Distributed Databases Federation

ubi:fedquery An Infrastructure for the Federation of Distributed Databases and Data Repositories

Complex organizational structures in today’s governments and business world, the continuously growing volume of stored data, as well as the numerous types of data sources and data storage solutions comprise the heterogeneous and diverse scenery wherein organizations have to live in and operate. However, efficient operations generate a new necessity and strong requirement for organizations to have timely access and unified view to both structured and unstructured data that come from diverse systems, databases and data repositories.

To this end, ubi:fedquery promotes the real-time aggregation and federation of data coming from geographically-distributed, heterogeneous data sources. Creating a federated central repository of aggregated data, ubi:fedquery provides access to distributed data sources as they are part of a single data repository and deploys several mechanisms that allow the almost real-time update of the aggregated data from the respective primary records available through the geographically distributed databases and repositories.

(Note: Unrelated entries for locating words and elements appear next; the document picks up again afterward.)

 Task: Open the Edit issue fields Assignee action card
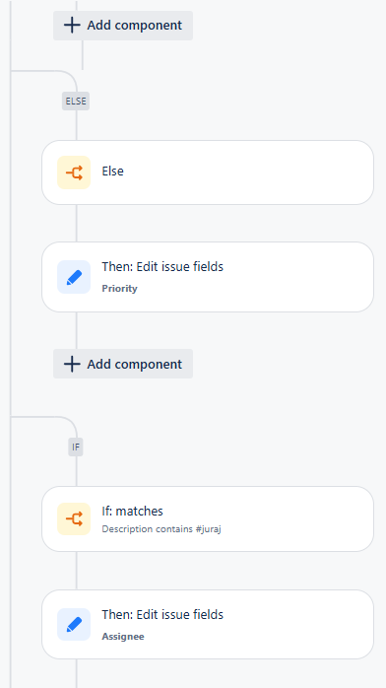tap(208, 624)
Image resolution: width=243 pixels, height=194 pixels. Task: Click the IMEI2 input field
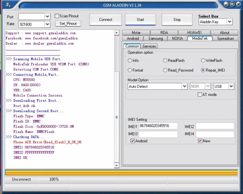[215, 126]
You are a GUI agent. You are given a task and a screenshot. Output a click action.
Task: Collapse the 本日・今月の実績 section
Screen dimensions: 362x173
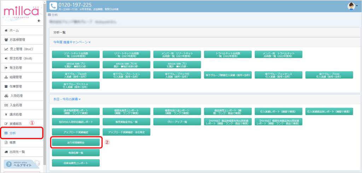coord(72,99)
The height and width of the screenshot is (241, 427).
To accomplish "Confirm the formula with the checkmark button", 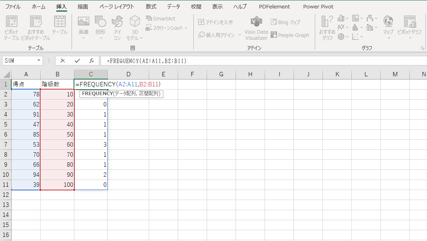I will pyautogui.click(x=77, y=61).
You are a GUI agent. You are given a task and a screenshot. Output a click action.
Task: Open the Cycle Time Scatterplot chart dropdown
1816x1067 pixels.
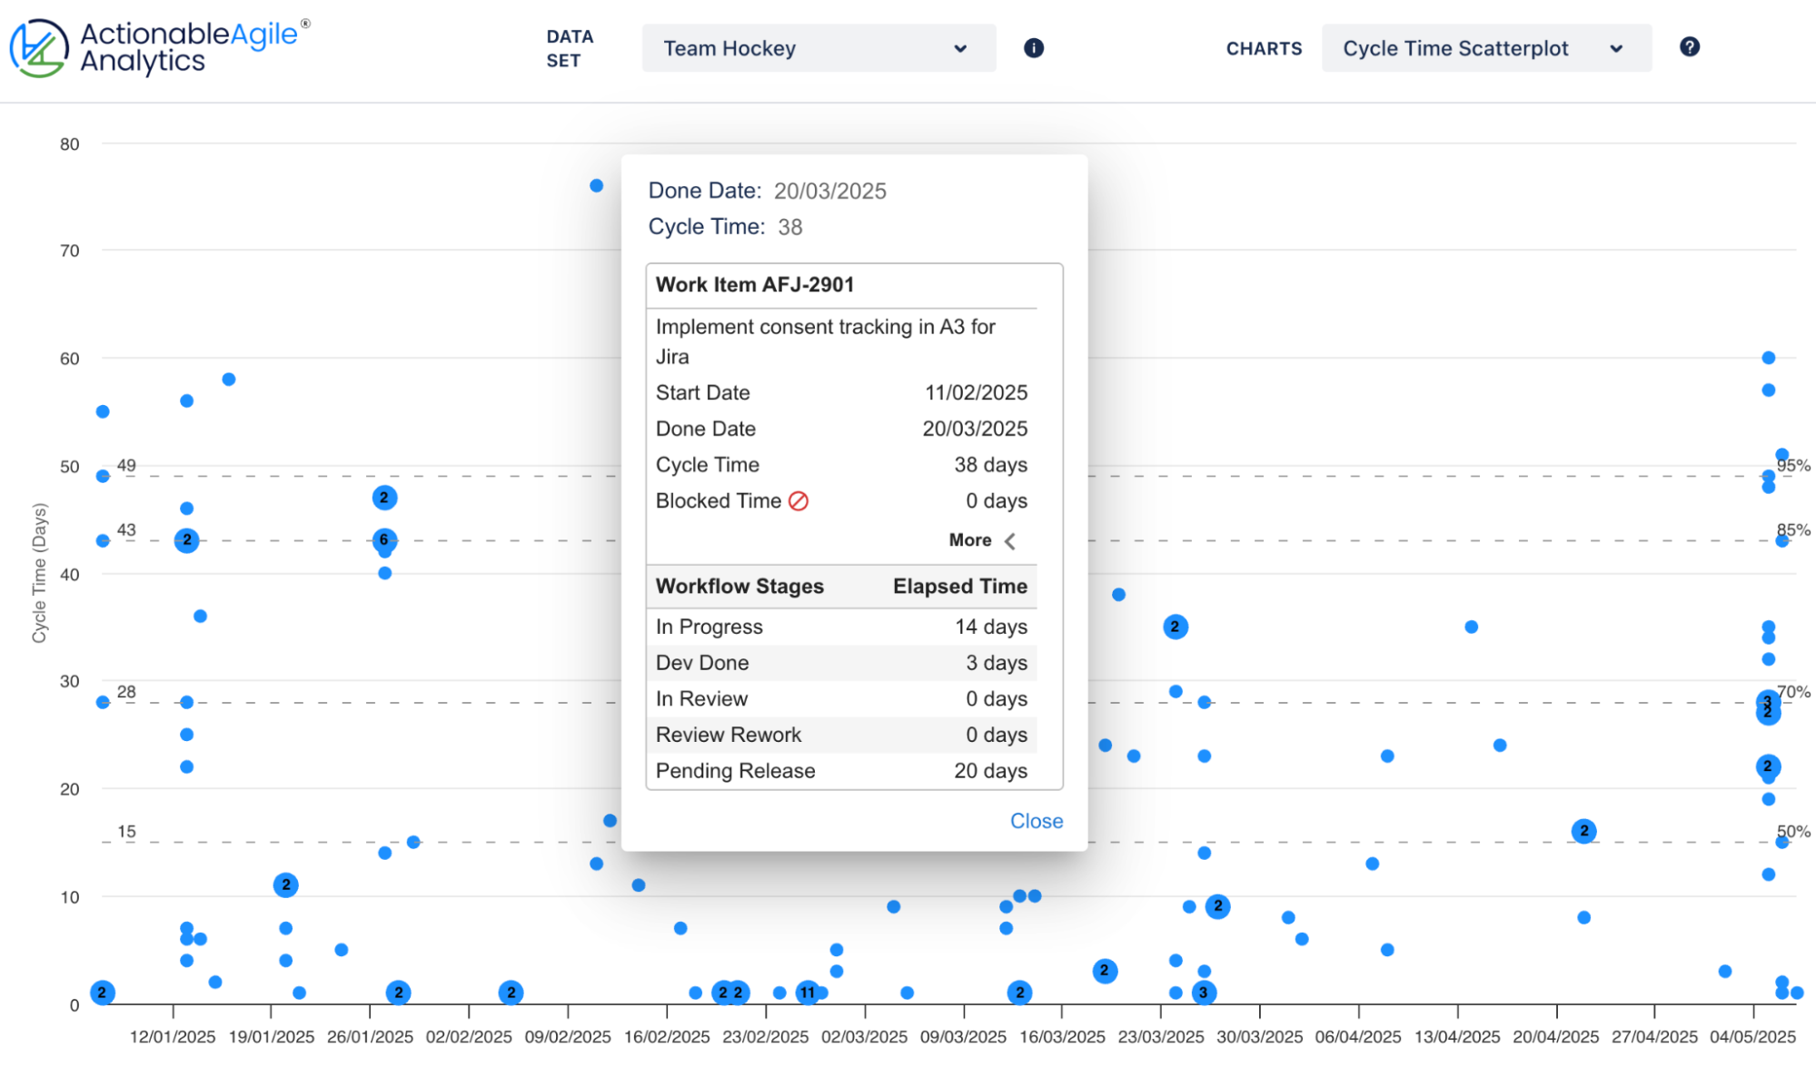[x=1485, y=48]
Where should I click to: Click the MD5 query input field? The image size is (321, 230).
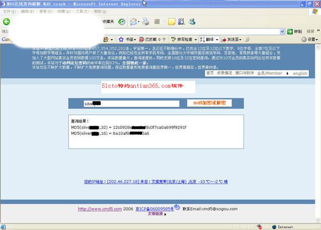click(x=131, y=103)
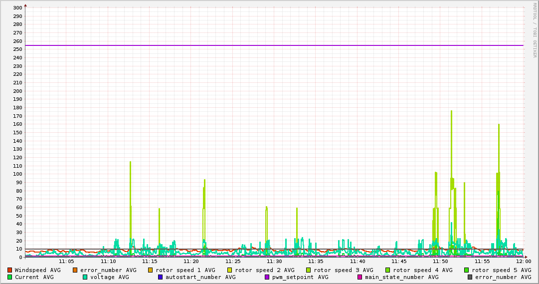This screenshot has width=539, height=284.
Task: Select the rotor speed 2 AVG legend label
Action: pyautogui.click(x=264, y=270)
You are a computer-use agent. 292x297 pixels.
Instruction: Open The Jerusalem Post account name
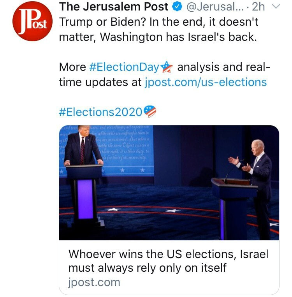click(114, 7)
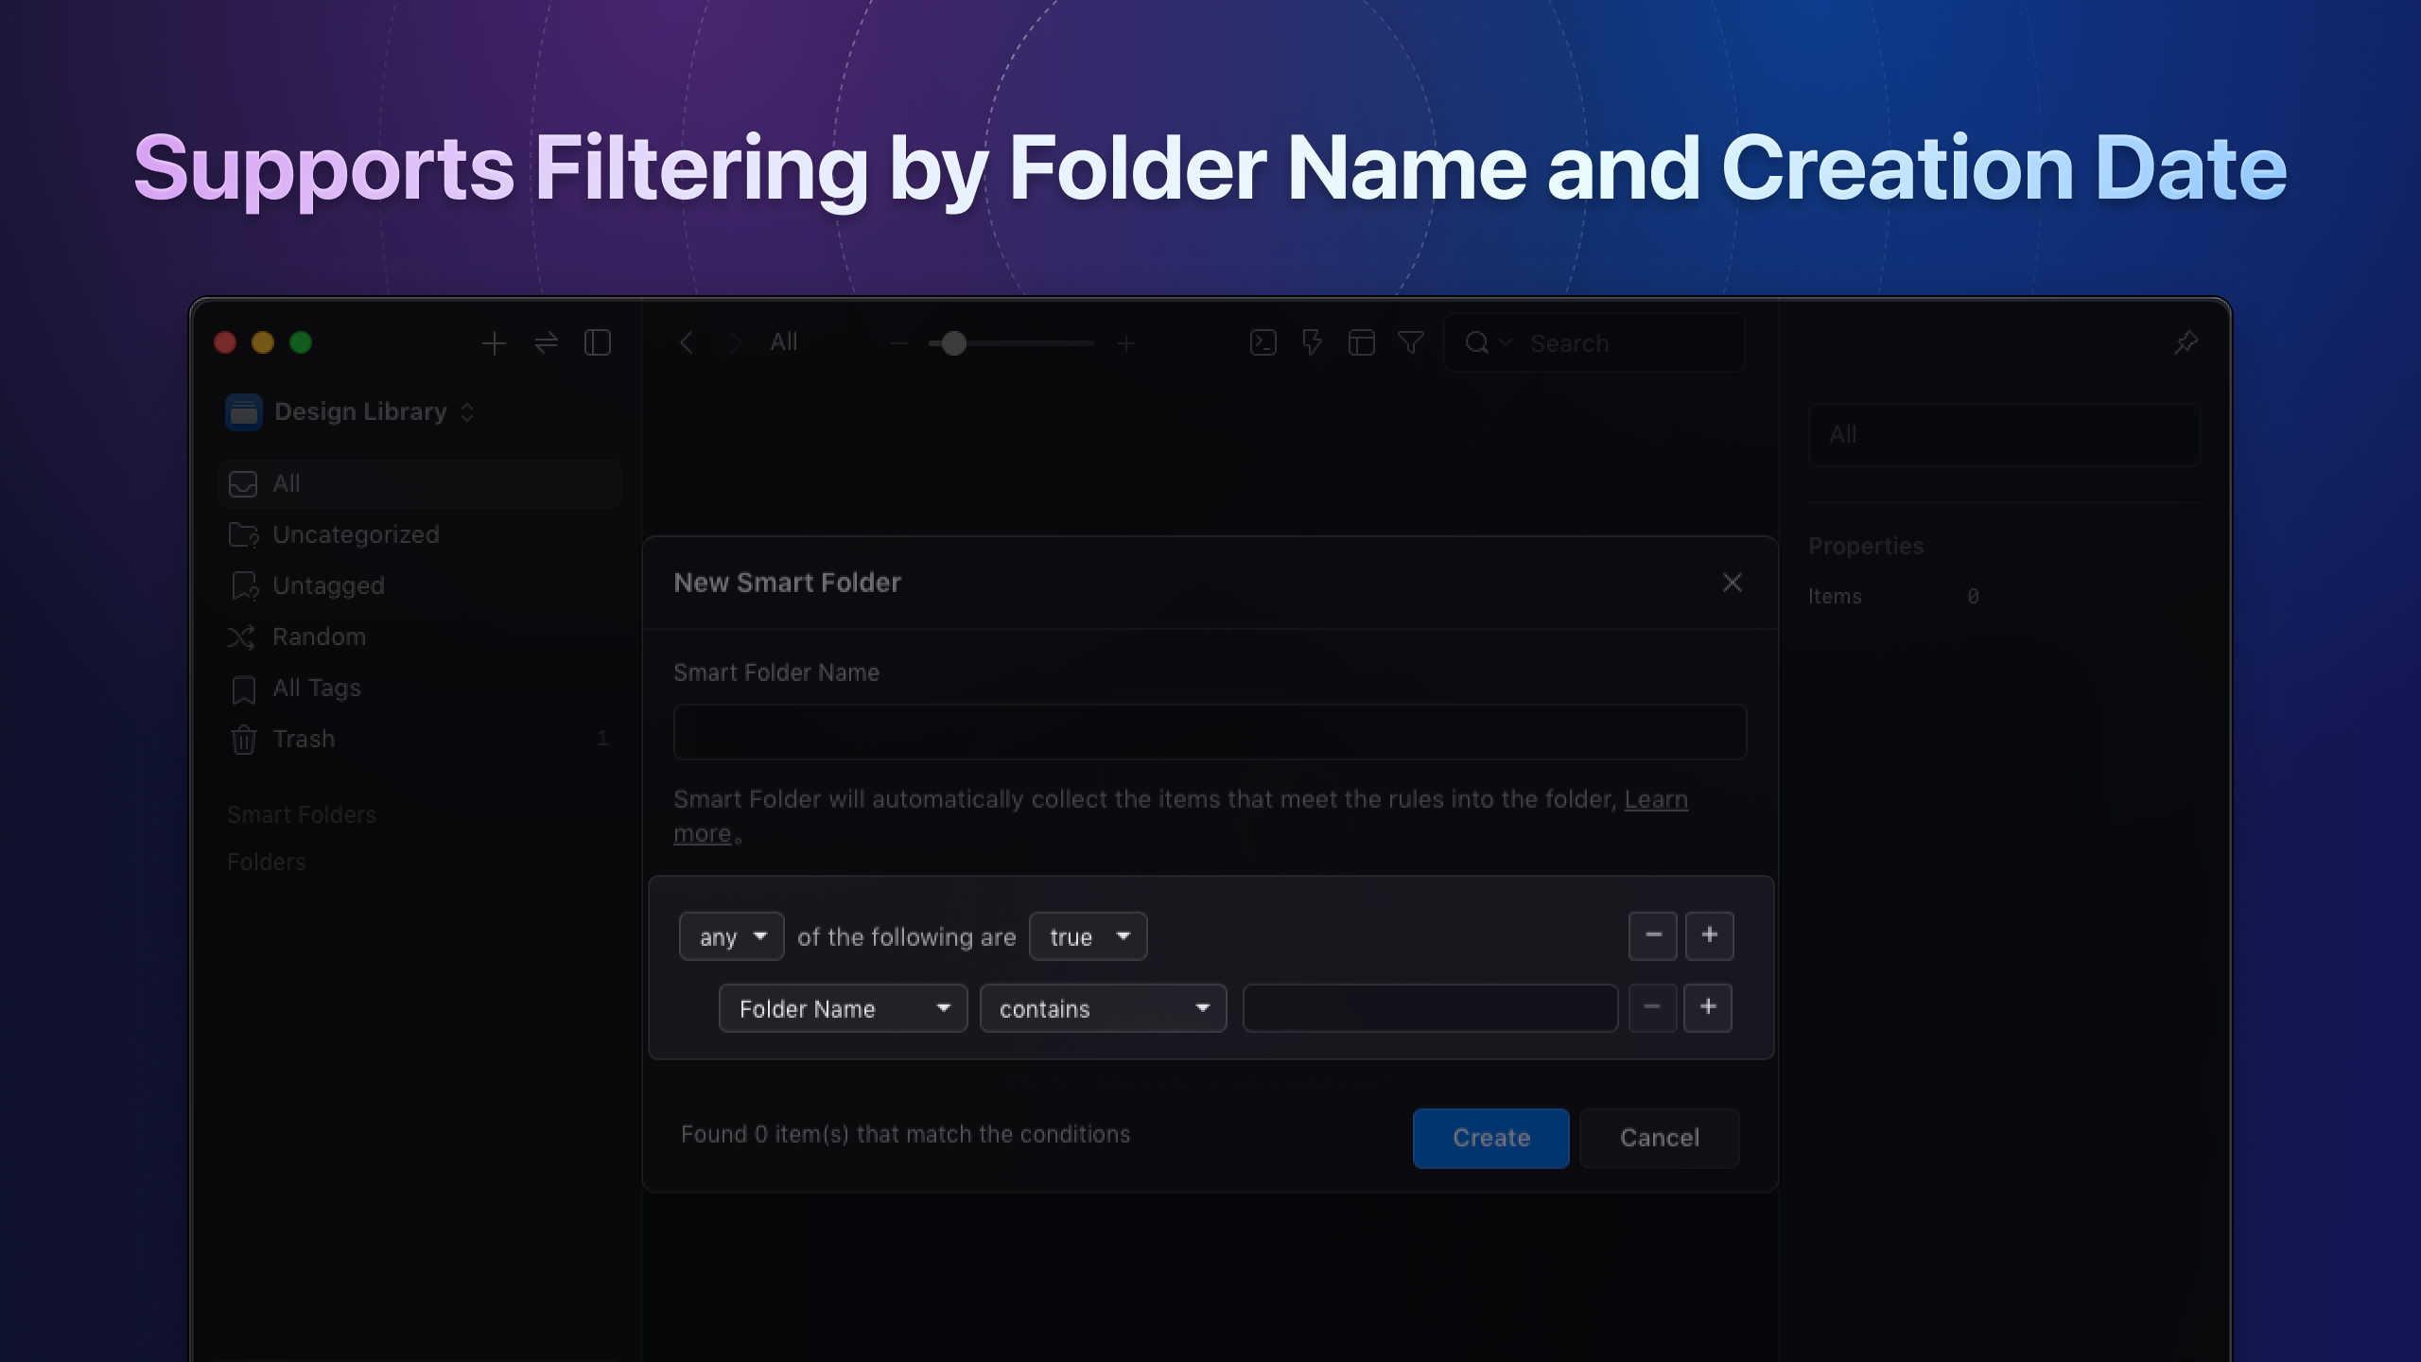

The database schema of the federated central repository to be created will cover (at least) the minimum subset of the obligatory data fields existed in all types of the distributed data sources to be integrated. The database schema will be extended so as to cover the descriptive metadata about the origin and the provenance of the aggregated data and the federated repositories. This minimum subset of obligatory metadata of the aggregated records constitutes the peer-schema upon which the federation of the distributed databases and repositories will be based. The federation of the distributed databases will be supported by a hybrid mechanism of ubi:fedquery that will allow the aggregation of the diverse data records (on the one hand), providing an interoperability layer with a set of Web Services for the instant update of the respective record (the peer-schema related dataset) in the federated central repository once a record in a distributed repository is modified, and the federated query (based on multi-criteria searches upon the peer-schema related dataset) to all geographically distributed databases and repositories.

Each distributed data source taking part in the federation process will invoke the implemented set of Web Services, as well as utilize the designed Data Schemas in order to interoperate with the federated central repository and perform the required updates and insertions of new data coming from the distributed databases. Thus, the federated central repository will be continuously updated and consistent with the complete set of databases.

By utilizing ubi:fedquery, your organization will be able to provide both the facilities for the execution of federated queries to geographically-distributed, heterogeneous data sources, as well as the continuous integration of information inside the federated central repository in a transparent way.